Here are some examples of how small-business owners are lending a helping hand:

  • On Friday, Meteor Games LLC created and began selling virtual cherry blossom trees, with 100% of the proceeds going to the American Red Cross. So far more than 1,000 have been sold for $7 apiece to players of the four-year-old firm’s Facebook game, Island Paradise. Meteor Games, headquartered in Beverly Hills, Calif., will soon also begin selling virtual Japanese maples trees for $3.50 and koi ponds for $4.50, and all proceeds will also go to the American Red Cross.

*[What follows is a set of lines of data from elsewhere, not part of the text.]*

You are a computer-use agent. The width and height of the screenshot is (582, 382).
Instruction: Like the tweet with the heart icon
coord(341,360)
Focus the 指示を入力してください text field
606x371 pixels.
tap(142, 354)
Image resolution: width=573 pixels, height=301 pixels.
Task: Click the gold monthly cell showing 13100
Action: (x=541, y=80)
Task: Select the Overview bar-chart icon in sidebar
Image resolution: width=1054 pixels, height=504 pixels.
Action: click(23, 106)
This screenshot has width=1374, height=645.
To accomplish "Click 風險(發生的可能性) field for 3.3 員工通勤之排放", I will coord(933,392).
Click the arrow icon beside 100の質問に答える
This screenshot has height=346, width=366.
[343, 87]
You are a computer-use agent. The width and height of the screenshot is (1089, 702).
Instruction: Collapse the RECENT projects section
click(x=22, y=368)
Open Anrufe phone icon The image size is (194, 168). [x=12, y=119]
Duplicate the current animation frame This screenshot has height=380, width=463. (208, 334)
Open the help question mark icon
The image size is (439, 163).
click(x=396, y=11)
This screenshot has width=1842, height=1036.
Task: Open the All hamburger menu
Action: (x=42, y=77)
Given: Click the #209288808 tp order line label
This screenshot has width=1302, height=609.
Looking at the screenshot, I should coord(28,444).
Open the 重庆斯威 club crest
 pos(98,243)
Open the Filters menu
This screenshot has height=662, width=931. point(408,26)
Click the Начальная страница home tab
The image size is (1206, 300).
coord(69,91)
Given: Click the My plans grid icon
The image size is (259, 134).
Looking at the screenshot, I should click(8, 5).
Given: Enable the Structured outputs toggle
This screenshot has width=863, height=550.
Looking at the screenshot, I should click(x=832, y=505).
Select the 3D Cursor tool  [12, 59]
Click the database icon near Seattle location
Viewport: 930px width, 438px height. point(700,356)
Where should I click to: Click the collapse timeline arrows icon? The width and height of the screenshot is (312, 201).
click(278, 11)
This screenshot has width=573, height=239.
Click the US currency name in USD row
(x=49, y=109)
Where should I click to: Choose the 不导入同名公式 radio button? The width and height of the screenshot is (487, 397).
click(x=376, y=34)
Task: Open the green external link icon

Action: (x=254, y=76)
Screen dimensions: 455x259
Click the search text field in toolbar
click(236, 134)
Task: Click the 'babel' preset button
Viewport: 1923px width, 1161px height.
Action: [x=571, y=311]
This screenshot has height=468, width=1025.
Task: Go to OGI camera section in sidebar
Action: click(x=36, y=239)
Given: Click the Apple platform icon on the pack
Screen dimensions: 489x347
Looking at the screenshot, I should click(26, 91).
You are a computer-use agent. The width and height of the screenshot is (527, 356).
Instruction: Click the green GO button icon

  • Survival-kit marketer 1-800-PREPARE.com LLC is giving away 15,000 water-purification tablets to Relief International. Last year, the company donated the same number of tablets to a nonprofit involved in relief efforts in Haiti following an earthquake that rocked the Caribbean country in January 2010.
  • Coupon company Drop Down Deals LLC is pledging to donate up to $1 million to the UNICEF. The San Diego concern, which formed just last summer and has 60 employees, will contribute $1 to the global nonprofit every time someone signs up for its free coupon plug-in until the cap is reached.
  • Etón Corp. of Palo Alto, Calif. is sending roughly 4,000 of its home-safety and preparedness products — such as self- and solar-powered radios and flashlights — to Operation USA, an international relief agency.
  • Zmags Inc., a Boston-based provider of digital-publishing software, used its own technology to create a free interactive e-book that tells the story of what happened in Japan and links to the websites of five charities that are collecting funds for relief efforts. The five-year-old business is also matching any financial contributions its 60 employees make to help out overseas.
  • Innovative New Products LLC, a year-old toothbrush manufacturer, is donating 500 of its EZ-4 brushes, which each retail for $9.99, to the Japanese embassy in Washington, D.C. Owner Mitra Ahadpour, a medical doctor with a master’s in oral physiology, is based in nearby Rockville, Md., and says she will drop of the goods in person.
  • Langosta Lounge, a casual-dining eatery in Asbury Park, N.J., is augmenting a half-price sushi promotion it’s been running for the past two months by promising to give half of sales the discounted price to the ARC as well.
  • Radiation Shield Technologies Inc., a Medley, Fla., manufacturer since 1998 with 30 employees, has pledged to donate approximately 100 of its full-body nuclear radiation suits, which retail for around $1,700 each, to a distributor that will ship them to nuclear-plant workers and emergency responders in Japan.
  • Through April 15 the American Red Cross will receive from Code42 Software Inc. 10% of sales of CrashPlan+, the Minneapolis company’s on-site, off-site and cloud-based back-up service, which starts at $24.99 a year.